Cabe aqui uma indagação para uma reflexão posterior: “Se em outros momentos este indígena foi muito mais que uma vítima, se foi detentor de capacidades, saberes especiais, criador de uma vida que excedia o mero âmbito da resistência, tão vigorosos a ponto de se constituírem como obstáculo á fúria conquistadora da sociedade oitocentista”...por que hoje, nesta  condição de  contemporâneos da sociedade capitalista, Estado e Sociedade não se relacionarem com eles a partir desta premissas?15ª.
Naturalmente, no contexto global atual, persiste uma ameaça velada no planeta. Ameaça, não só para os indígenas, porque já se sentem ameaçados há muito tempo. Nenhuma aldeia se sente completamente tranquila em relação a seu futuro. Possivelmente a busca do passado se firme na convicção de que se ele permitiu a vida hoje, abrirá caminhos que permitirão a vida futura. A sabedoria, os conhecimentos ancestrais trarão segurança e  indicarão pistas para o Bem Viver hoje e no futuro.

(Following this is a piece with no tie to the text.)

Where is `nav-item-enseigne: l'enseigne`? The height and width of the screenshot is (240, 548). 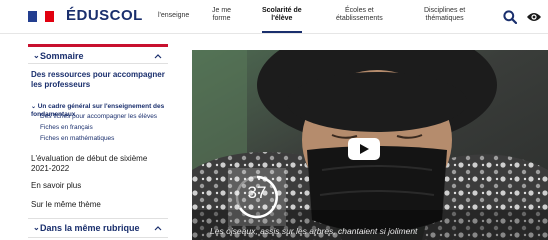 nav-item-enseigne: l'enseigne is located at coordinates (174, 16).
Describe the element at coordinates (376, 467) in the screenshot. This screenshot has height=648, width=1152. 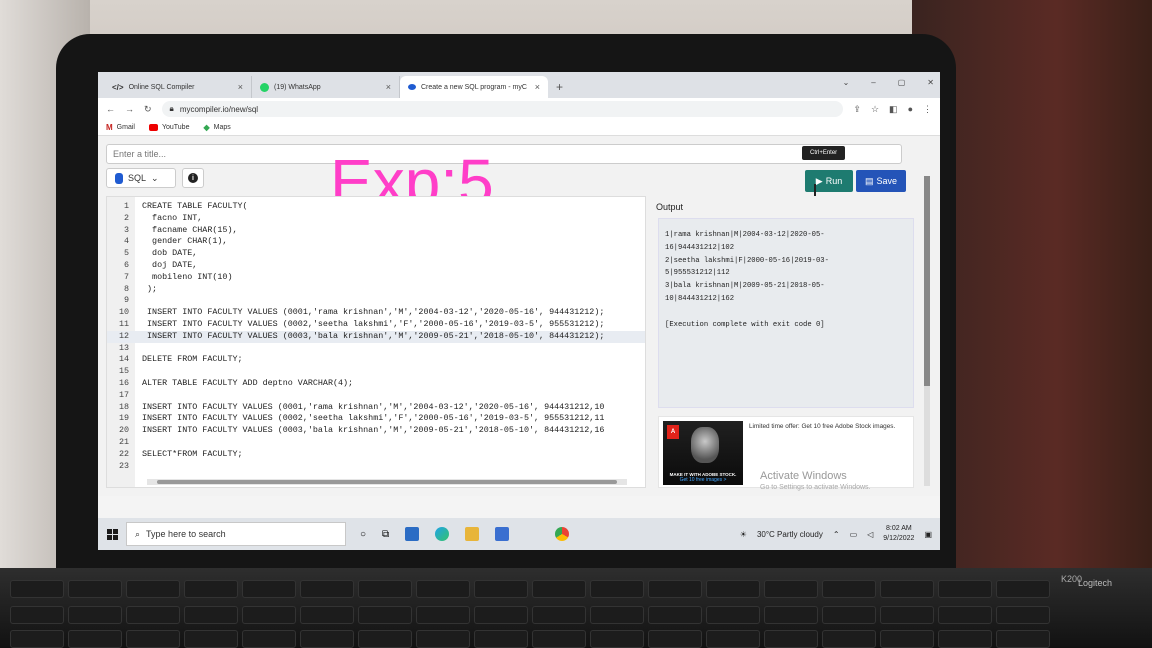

Conviver com o Projeto de Vida que se materializa no dia a dia das aldeias, é a oportunidade para exercermos nossa capacidade de ficar em silêncio, nossa compulsão para resolver o problema do outro e ficarmos satisfeitos, e, a partir disso identificar e partilhar descobertas, caminhos e conexões com outras iniciativas que também acontecem entre os vários povos. Esta conexão poderá fazer com que todos se sintam parte desta história local, regional, ameríndia, base para a formação de lideranças críticas e capazes de oferecer alternativas com marca indígena na busca desta  sonhada transformação a nível planetário. 

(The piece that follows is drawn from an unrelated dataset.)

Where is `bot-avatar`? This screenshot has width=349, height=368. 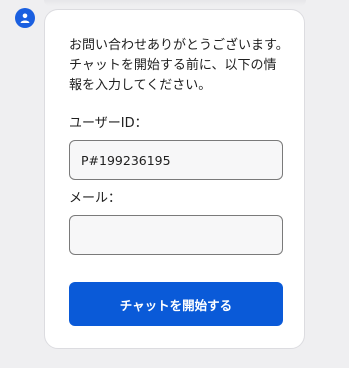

SOARES, Geralda. Olhando o Passado e Construindo o Bem Viver na aldeia Cinta Vermelha-Jundiba. UFOP: 2012.


[1] 14-Código Florestal conjunto de leis que regulamentam o uso sustentável do meio ambiente  e  atualmente completamente adulterado pela bancadas ruralista e evangélica em Brasília, num imenso retrocesso  para o país. A PEC 215-Proposta de emenda á Constituição retira das mãos do Poder Executivo e passa para  a Câmara e Senado a decisão final em relação a demarcação dos territórios indígenas. Ambos expõem o meio ambiente a as populações tradicionais aos desmandos das monoculturas, mineração entre outros.

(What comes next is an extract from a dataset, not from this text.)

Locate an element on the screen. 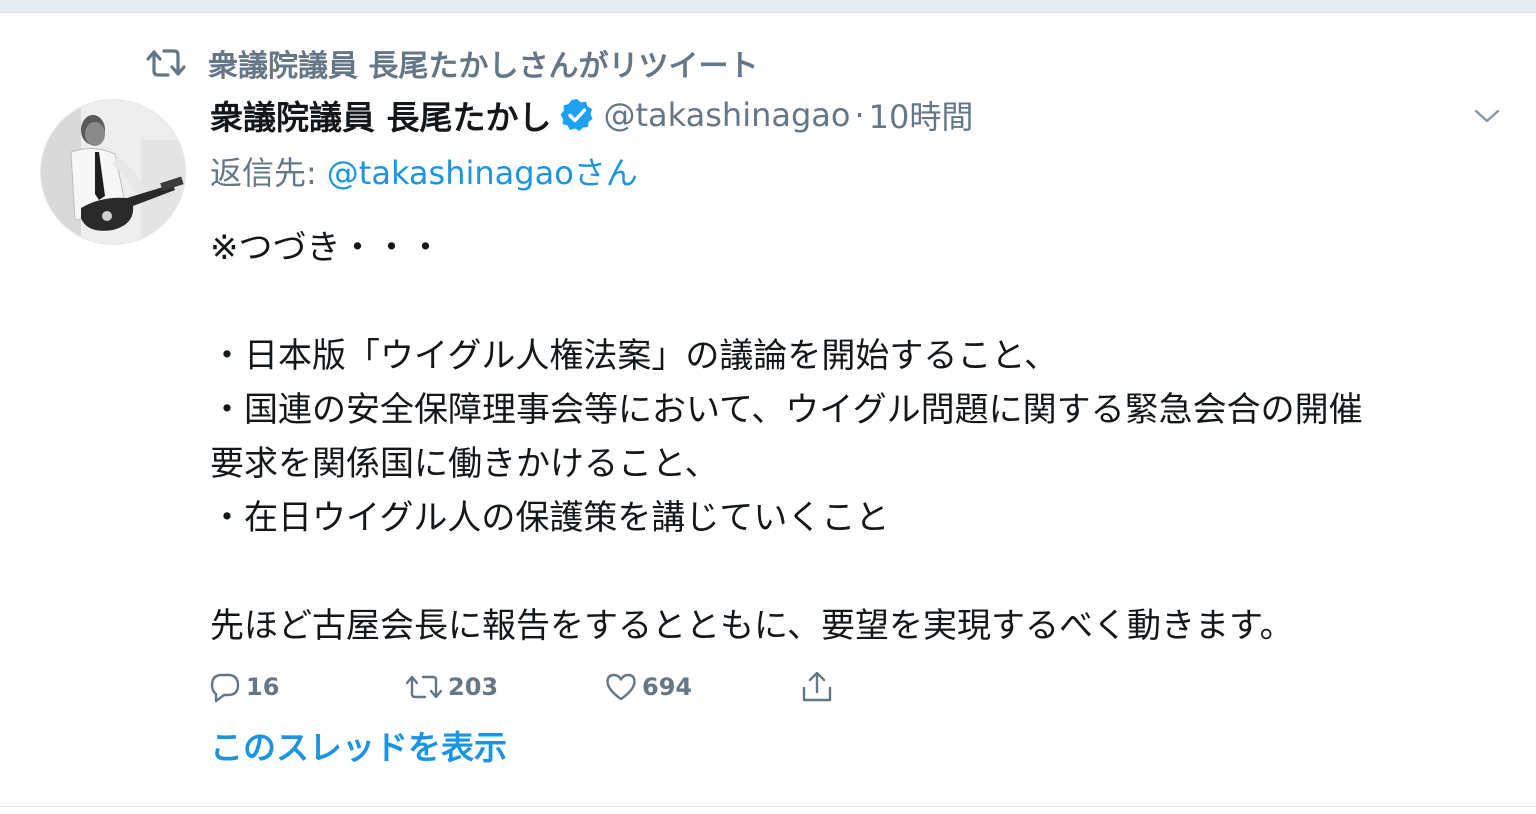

[2] SPI-Serviço de Proteção ao Indio-criado em 1910,a partir da atuação do Marechal Rondon, extinto por irregularidades .Em seu lugar  cria-se a Fundação Nacional do Indio, durante a Ditadura Militar,   responsável pela implementação da Politica Indigenista do Estado referenciada  aos Povos Indígenas.
CIMI-Conselho Indigenista Missionário. Òrgão anexo á CNBB responsável pela atuação em defeza dos Povos indígenas.
GREQUI-Grupo de estudos sobre a questão indígena-Ong existente na década de 80 e atuante na luta pela demarcação do território Krenak-Vale do Rio Doce.
CEDEFES-Centro de Documentação Eloy Ferreira da Silva-ong com sede em Belo Horizonte. Atua com a documentação da história indígena de Minas. 


[3] Os Povos indígenas são representante  autênticos de civilizações milenares que hoje  permanecem  no planeta .São detentores de conhecimentos, de praticas, de vivências e concepções de mundo, dos seres humanos e da natureza  que ainda são pouco valorizados pela cultura ocidental, que vê neles  empecilhos ao desenvolvimento. Longe se está de ainda da sociedade   entender a sabedoria   e de lhe dar o devido valor nesta busca de  sobrevivência. De torna-la  base para a caminhada da humanidade,neste  ainda único e possível planeta onde o futuro ainda pode de ser pensado.
15ª HORTA,Regina Duarte,Históras de guerra:os índios botocudos e a sociedade oiticentista,Departamento de História-FAFICH-UFMG.